The boos that rained down on Liverpool’s makeshift left-back on Sunday confused the hell out of Twitter.

It also led to widespread media criticism including this farcical take on the matter by David McDonnell in the Daily Mirror that impressively manages to contain every inaccuracy and cliché pertaining to be fact ever spawned by the twin sagas. Milner is an honest grafter.
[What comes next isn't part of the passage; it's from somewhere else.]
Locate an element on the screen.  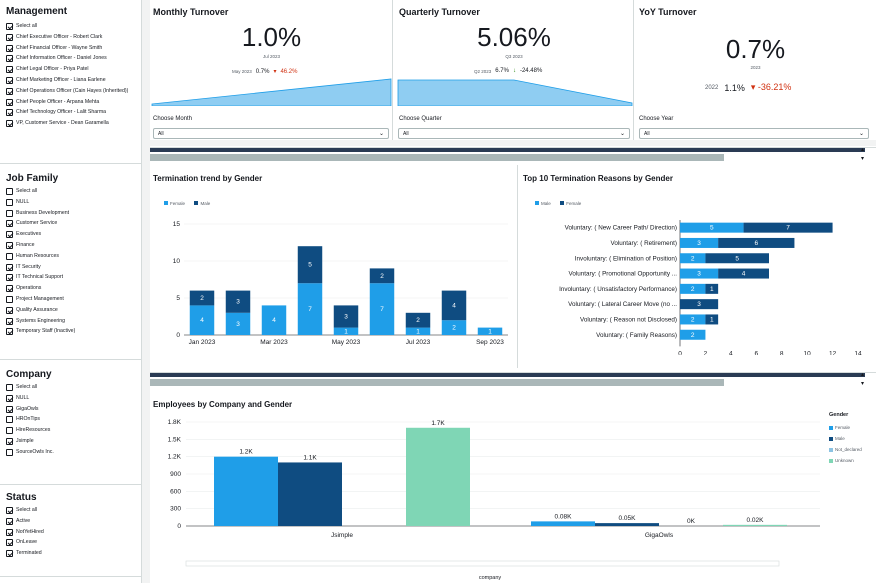
filter-option: Business Development is located at coordinates (72, 213).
Sterling a ‘snake’ and a money-grabber. And so the scripted, nonsensical fairy-tale continues.

You have to wonder where was all this press condemnation was when a twenty year old was being vilified and vocally abused at every opportunity by Reds. The answer to that is simple and wholly depressing: in that instance they greatly encouraged it and perpetrated a smear campaign that was unedifying and cruel.

You would be hard pushed to find a City supporter wishing like-for-like treatment on Milner but then again such an occurrence is incredibly far-fetched given our adherence to stereotypes that casts Milner as a saint and Sterling a demon.

That most English of protests booing then will have to suffice, boos incidentally mixed with applause from those refusing to play the bad guys for once, refusing, bluntly, to stoop to Liverpool’s level. From the majority who did jeer however - considering the circumstances - it was a display of dissent richly warranted and born of needless provocation.